■ About this task
Within the listing below, locate all lines containing the word "menu". Copy each one.

■ Available data
********************
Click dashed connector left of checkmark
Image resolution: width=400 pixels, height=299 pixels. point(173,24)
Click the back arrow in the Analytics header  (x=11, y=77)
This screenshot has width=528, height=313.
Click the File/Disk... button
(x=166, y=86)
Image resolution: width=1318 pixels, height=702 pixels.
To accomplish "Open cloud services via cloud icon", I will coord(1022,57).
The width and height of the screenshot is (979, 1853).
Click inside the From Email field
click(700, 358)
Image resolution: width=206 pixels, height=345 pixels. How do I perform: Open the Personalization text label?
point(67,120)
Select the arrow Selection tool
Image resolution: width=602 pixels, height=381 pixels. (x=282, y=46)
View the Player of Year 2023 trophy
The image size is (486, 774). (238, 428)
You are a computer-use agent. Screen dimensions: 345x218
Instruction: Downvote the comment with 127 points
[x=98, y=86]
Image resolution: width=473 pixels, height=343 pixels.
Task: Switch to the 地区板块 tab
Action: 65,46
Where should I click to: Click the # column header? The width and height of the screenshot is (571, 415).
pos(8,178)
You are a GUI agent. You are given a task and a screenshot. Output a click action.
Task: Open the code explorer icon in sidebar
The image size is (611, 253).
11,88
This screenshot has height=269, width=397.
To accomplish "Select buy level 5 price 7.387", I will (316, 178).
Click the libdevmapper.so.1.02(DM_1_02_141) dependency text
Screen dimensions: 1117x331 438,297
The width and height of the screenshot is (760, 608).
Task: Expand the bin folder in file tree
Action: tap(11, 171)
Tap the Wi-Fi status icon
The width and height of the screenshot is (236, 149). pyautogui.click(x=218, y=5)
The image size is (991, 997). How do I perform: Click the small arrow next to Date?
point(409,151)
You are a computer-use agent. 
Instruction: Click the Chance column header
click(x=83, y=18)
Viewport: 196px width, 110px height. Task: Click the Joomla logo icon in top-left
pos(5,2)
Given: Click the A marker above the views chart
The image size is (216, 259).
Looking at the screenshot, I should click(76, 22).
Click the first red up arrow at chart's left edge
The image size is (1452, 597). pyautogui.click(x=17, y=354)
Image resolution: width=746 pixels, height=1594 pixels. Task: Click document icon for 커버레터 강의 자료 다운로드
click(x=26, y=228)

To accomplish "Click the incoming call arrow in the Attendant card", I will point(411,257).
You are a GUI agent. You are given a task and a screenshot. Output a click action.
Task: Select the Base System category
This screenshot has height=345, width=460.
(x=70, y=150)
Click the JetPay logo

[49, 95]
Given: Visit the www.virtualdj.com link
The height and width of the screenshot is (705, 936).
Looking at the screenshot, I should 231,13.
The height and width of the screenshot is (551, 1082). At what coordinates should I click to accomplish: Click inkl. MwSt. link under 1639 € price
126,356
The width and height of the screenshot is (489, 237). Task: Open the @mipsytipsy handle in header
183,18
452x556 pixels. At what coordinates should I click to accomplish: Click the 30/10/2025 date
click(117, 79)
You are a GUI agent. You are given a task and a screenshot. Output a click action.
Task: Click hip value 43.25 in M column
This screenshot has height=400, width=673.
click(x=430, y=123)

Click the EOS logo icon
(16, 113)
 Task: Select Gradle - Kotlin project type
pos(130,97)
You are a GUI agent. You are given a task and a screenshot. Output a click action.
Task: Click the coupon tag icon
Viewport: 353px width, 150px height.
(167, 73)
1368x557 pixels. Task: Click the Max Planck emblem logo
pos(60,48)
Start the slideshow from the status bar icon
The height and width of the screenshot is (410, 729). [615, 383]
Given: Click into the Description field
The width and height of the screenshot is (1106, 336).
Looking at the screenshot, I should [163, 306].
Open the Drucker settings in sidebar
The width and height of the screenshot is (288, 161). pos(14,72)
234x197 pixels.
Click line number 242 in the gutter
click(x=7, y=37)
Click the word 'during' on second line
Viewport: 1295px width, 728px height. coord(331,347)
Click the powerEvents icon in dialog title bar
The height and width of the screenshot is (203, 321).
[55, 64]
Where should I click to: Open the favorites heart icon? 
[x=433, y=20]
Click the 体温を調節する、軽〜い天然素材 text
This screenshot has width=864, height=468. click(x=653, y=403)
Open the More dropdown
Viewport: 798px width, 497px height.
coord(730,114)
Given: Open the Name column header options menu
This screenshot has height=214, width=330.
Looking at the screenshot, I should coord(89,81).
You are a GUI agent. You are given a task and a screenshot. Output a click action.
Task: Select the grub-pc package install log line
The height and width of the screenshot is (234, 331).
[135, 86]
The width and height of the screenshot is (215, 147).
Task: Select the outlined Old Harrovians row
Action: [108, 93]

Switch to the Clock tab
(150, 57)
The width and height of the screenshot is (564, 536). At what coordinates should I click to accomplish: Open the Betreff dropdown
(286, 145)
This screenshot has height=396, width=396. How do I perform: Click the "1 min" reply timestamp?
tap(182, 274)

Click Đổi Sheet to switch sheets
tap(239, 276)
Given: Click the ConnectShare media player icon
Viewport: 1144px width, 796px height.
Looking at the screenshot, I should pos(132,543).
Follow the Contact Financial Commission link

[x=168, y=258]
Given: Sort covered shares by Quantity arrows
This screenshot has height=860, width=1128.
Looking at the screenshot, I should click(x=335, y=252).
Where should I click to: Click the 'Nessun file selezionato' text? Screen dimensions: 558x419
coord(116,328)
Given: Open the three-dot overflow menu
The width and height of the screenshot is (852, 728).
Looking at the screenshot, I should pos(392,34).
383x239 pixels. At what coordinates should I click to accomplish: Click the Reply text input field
********************
■ Exercise solution
Given: Open the Name column header options menu
Given: Open the three-dot overflow menu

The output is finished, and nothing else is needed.